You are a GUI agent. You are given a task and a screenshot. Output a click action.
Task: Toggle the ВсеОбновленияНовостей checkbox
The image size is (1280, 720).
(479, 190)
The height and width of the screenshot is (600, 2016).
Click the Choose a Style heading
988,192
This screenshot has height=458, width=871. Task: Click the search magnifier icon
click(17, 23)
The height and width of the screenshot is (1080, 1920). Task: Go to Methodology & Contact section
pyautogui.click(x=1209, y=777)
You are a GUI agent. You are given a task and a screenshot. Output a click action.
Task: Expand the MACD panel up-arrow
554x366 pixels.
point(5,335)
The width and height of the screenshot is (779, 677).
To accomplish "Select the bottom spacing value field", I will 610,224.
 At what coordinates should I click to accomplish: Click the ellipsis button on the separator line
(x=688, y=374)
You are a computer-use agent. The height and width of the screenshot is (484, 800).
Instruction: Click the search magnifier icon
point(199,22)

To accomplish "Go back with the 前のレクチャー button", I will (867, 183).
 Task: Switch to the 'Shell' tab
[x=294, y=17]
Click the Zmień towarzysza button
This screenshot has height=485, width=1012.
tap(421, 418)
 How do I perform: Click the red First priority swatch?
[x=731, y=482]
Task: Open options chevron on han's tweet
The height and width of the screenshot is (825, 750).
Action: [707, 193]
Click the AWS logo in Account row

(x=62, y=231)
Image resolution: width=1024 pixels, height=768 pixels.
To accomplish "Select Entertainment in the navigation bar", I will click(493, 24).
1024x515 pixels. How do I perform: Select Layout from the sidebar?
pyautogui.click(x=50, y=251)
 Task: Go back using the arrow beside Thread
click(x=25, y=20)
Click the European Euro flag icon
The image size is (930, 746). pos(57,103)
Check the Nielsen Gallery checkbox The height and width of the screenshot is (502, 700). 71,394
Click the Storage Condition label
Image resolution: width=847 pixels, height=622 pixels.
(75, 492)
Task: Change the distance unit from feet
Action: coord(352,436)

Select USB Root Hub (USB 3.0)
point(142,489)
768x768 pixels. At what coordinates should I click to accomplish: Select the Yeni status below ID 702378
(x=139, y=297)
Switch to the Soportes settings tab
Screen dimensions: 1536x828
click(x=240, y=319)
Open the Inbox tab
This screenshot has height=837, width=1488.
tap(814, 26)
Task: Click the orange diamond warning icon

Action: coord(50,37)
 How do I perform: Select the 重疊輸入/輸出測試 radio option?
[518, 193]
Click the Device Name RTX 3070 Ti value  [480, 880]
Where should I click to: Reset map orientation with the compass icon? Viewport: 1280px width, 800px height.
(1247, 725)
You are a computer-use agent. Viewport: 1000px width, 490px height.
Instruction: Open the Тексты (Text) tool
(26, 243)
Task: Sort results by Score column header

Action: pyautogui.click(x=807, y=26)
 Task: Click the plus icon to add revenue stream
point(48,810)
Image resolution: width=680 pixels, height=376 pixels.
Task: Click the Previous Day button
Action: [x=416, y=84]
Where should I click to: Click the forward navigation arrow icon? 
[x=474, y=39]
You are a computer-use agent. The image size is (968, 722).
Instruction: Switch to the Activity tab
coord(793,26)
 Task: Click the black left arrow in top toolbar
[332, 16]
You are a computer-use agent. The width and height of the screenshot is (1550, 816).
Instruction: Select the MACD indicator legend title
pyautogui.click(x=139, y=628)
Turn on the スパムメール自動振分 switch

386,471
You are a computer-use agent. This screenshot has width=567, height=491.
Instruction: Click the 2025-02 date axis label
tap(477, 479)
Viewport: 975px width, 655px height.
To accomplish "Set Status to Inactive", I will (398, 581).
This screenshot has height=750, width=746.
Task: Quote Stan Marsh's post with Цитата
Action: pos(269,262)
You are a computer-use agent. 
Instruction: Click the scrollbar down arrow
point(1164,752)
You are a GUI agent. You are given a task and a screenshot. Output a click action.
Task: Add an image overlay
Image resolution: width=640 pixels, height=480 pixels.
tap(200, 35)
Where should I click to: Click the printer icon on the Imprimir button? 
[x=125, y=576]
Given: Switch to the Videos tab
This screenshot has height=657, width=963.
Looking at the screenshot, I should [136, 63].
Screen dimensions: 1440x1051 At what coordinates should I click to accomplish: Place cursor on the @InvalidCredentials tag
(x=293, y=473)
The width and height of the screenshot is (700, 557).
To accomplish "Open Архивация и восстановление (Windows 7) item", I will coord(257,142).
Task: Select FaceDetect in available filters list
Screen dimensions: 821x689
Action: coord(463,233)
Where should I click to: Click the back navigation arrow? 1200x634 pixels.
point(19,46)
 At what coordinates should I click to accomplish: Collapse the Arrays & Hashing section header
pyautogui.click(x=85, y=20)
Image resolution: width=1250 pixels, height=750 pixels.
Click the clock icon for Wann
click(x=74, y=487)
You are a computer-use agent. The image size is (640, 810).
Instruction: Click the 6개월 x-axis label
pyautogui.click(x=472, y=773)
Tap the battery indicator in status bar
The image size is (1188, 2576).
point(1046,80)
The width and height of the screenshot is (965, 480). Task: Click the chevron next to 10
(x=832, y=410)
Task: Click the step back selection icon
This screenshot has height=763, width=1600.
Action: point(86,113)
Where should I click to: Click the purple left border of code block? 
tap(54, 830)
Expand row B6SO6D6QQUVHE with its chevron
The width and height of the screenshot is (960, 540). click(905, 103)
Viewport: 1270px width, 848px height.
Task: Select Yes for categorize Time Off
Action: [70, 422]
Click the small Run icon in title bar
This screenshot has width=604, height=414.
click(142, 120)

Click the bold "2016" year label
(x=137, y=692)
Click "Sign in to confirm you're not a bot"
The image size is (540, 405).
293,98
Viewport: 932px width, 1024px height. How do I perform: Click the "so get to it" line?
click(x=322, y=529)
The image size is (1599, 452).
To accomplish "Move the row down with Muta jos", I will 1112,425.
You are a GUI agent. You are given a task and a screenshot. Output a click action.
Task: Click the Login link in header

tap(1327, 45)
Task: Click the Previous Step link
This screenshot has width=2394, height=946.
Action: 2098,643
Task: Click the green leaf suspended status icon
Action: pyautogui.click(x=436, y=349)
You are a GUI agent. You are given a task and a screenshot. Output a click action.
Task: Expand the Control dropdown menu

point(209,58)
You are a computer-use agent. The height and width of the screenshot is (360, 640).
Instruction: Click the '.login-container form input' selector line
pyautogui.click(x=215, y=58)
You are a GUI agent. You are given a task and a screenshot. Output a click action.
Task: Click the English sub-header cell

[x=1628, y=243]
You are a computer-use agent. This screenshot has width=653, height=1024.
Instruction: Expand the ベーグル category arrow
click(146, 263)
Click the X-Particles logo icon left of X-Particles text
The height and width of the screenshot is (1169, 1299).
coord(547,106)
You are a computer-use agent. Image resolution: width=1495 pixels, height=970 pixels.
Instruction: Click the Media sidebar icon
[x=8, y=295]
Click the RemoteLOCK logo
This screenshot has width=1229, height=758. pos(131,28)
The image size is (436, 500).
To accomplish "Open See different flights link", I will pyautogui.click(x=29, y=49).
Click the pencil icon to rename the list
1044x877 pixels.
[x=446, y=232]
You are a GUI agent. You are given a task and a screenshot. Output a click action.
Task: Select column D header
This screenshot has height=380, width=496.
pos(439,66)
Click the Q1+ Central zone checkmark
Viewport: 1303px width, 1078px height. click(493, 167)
=====
All of the data above needs to be written out exactly.

You are a GUI agent. You are given a task and a screenshot. Output a click action.
Task: Toggle the ВсеОбновленияНовостей checkbox
The image size is (1280, 720).
(479, 190)
The height and width of the screenshot is (600, 2016).
Click the Choose a Style heading
988,192
This screenshot has height=458, width=871. Task: Click the search magnifier icon
click(17, 23)
The height and width of the screenshot is (1080, 1920). Task: Go to Methodology & Contact section
pyautogui.click(x=1209, y=777)
You are a GUI agent. You are given a task and a screenshot. Output a click action.
Task: Expand the MACD panel up-arrow
554x366 pixels.
point(5,335)
The width and height of the screenshot is (779, 677).
To accomplish "Select the bottom spacing value field", I will 610,224.
 At what coordinates should I click to accomplish: Click the ellipsis button on the separator line
(x=688, y=374)
You are a computer-use agent. The height and width of the screenshot is (484, 800).
Instruction: Click the search magnifier icon
point(199,22)

To accomplish "Go back with the 前のレクチャー button", I will (867, 183).
 Task: Switch to the 'Shell' tab
[x=294, y=17]
Click the Zmień towarzysza button
This screenshot has height=485, width=1012.
tap(421, 418)
 How do I perform: Click the red First priority swatch?
[x=731, y=482]
Task: Open options chevron on han's tweet
The height and width of the screenshot is (825, 750).
Action: [707, 193]
Click the AWS logo in Account row

(x=62, y=231)
Image resolution: width=1024 pixels, height=768 pixels.
To accomplish "Select Entertainment in the navigation bar", I will click(493, 24).
1024x515 pixels. How do I perform: Select Layout from the sidebar?
pyautogui.click(x=50, y=251)
 Task: Go back using the arrow beside Thread
click(x=25, y=20)
Click the European Euro flag icon
The image size is (930, 746). pos(57,103)
Check the Nielsen Gallery checkbox The height and width of the screenshot is (502, 700). 71,394
Click the Storage Condition label
Image resolution: width=847 pixels, height=622 pixels.
(75, 492)
Task: Change the distance unit from feet
Action: coord(352,436)

Select USB Root Hub (USB 3.0)
point(142,489)
768x768 pixels. At what coordinates should I click to accomplish: Select the Yeni status below ID 702378
(x=139, y=297)
Switch to the Soportes settings tab
Screen dimensions: 1536x828
click(x=240, y=319)
Open the Inbox tab
This screenshot has height=837, width=1488.
tap(814, 26)
Task: Click the orange diamond warning icon

Action: coord(50,37)
 How do I perform: Select the 重疊輸入/輸出測試 radio option?
[518, 193]
Click the Device Name RTX 3070 Ti value  [480, 880]
Where should I click to: Reset map orientation with the compass icon? Viewport: 1280px width, 800px height.
(1247, 725)
You are a computer-use agent. Viewport: 1000px width, 490px height.
Instruction: Open the Тексты (Text) tool
(26, 243)
Task: Sort results by Score column header

Action: pyautogui.click(x=807, y=26)
 Task: Click the plus icon to add revenue stream
point(48,810)
Image resolution: width=680 pixels, height=376 pixels.
Task: Click the Previous Day button
Action: [x=416, y=84]
Where should I click to: Click the forward navigation arrow icon? 
[x=474, y=39]
You are a computer-use agent. The image size is (968, 722).
Instruction: Switch to the Activity tab
coord(793,26)
 Task: Click the black left arrow in top toolbar
[332, 16]
You are a computer-use agent. The width and height of the screenshot is (1550, 816).
Instruction: Select the MACD indicator legend title
pyautogui.click(x=139, y=628)
Turn on the スパムメール自動振分 switch

386,471
You are a computer-use agent. This screenshot has width=567, height=491.
Instruction: Click the 2025-02 date axis label
tap(477, 479)
Viewport: 975px width, 655px height.
To accomplish "Set Status to Inactive", I will (398, 581).
This screenshot has height=750, width=746.
Task: Quote Stan Marsh's post with Цитата
Action: pos(269,262)
You are a computer-use agent. 
Instruction: Click the scrollbar down arrow
point(1164,752)
You are a GUI agent. You are given a task and a screenshot. Output a click action.
Task: Add an image overlay
Image resolution: width=640 pixels, height=480 pixels.
tap(200, 35)
Where should I click to: Click the printer icon on the Imprimir button? 
[x=125, y=576]
Given: Switch to the Videos tab
This screenshot has height=657, width=963.
Looking at the screenshot, I should [136, 63].
Screen dimensions: 1440x1051 At what coordinates should I click to accomplish: Place cursor on the @InvalidCredentials tag
(x=293, y=473)
The width and height of the screenshot is (700, 557).
To accomplish "Open Архивация и восстановление (Windows 7) item", I will coord(257,142).
Task: Select FaceDetect in available filters list
Screen dimensions: 821x689
Action: coord(463,233)
Where should I click to: Click the back navigation arrow? 1200x634 pixels.
point(19,46)
 At what coordinates should I click to accomplish: Collapse the Arrays & Hashing section header
pyautogui.click(x=85, y=20)
Image resolution: width=1250 pixels, height=750 pixels.
Click the clock icon for Wann
click(x=74, y=487)
You are a computer-use agent. The image size is (640, 810).
Instruction: Click the 6개월 x-axis label
pyautogui.click(x=472, y=773)
Tap the battery indicator in status bar
The image size is (1188, 2576).
point(1046,80)
The width and height of the screenshot is (965, 480). Task: Click the chevron next to 10
(x=832, y=410)
Task: Click the step back selection icon
This screenshot has height=763, width=1600.
Action: point(86,113)
Where should I click to: Click the purple left border of code block? 
tap(54, 830)
Expand row B6SO6D6QQUVHE with its chevron
The width and height of the screenshot is (960, 540). click(905, 103)
Viewport: 1270px width, 848px height.
Task: Select Yes for categorize Time Off
Action: [70, 422]
Click the small Run icon in title bar
This screenshot has width=604, height=414.
click(142, 120)

Click the bold "2016" year label
(x=137, y=692)
Click "Sign in to confirm you're not a bot"
The image size is (540, 405).
293,98
Viewport: 932px width, 1024px height. How do I perform: Click the "so get to it" line?
click(x=322, y=529)
The image size is (1599, 452).
To accomplish "Move the row down with Muta jos", I will 1112,425.
You are a GUI agent. You are given a task and a screenshot. Output a click action.
Task: Click the Login link in header

tap(1327, 45)
Task: Click the Previous Step link
This screenshot has width=2394, height=946.
Action: 2098,643
Task: Click the green leaf suspended status icon
Action: pyautogui.click(x=436, y=349)
You are a GUI agent. You are given a task and a screenshot. Output a click action.
Task: Expand the Control dropdown menu

point(209,58)
You are a computer-use agent. The height and width of the screenshot is (360, 640).
Instruction: Click the '.login-container form input' selector line
pyautogui.click(x=215, y=58)
You are a GUI agent. You are given a task and a screenshot. Output a click action.
Task: Click the English sub-header cell

[x=1628, y=243]
You are a computer-use agent. This screenshot has width=653, height=1024.
Instruction: Expand the ベーグル category arrow
click(146, 263)
Click the X-Particles logo icon left of X-Particles text
The height and width of the screenshot is (1169, 1299).
coord(547,106)
You are a computer-use agent. Image resolution: width=1495 pixels, height=970 pixels.
Instruction: Click the Media sidebar icon
[x=8, y=295]
Click the RemoteLOCK logo
This screenshot has width=1229, height=758. pos(131,28)
The image size is (436, 500).
To accomplish "Open See different flights link", I will pyautogui.click(x=29, y=49).
Click the pencil icon to rename the list
1044x877 pixels.
[x=446, y=232]
You are a GUI agent. You are given a task and a screenshot. Output a click action.
Task: Select column D header
This screenshot has height=380, width=496.
pos(439,66)
Click the Q1+ Central zone checkmark
Viewport: 1303px width, 1078px height. click(493, 167)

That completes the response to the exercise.